Finalmente, el test pudo realizarse y el aparato registró 2,29 gramos de alcohol por litro de sangre, cuando el límite legal es 0,0 g/l.

Un penitenciario retirado fue demorado en General Roca luego de protagonizar un choque tras circular en zigzag con su camioneta y realizar maniobras de sobrepaso que pusieron en riesgo a otros conductores.

Cuando fue detenido en un control de tránsito en el camino de regreso desde la Isla 32, los inspectores confirmaron que manejaba en estado de ebriedad. Durante el procedimiento, el hombre se resistió a soplar correctamente el alcoholímetro y los agentes debieron insistirle para que cumpliera con la prueba. Le explicaron que, de negarse o hacerlo de manera incorrecta, su situación se agravaría y la multa sería aún más severa.
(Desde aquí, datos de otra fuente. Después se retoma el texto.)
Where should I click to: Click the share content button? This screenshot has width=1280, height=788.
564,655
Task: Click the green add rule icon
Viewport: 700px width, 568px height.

Finalmente, el test pudo realizarse y el aparato registró 2,29 gramos de alcohol por litro de sangre, cuando el límite legal es 0,0 g/l.

El conductor mostró además resistencia a la autoridad, por lo que fue demorado de manera preventiva. Recuperó la libertad a las pocas horas, aunque deberá afrontar una multa económica, cumplir con las sanciones correspondientes y su vehículo quedó secuestrado.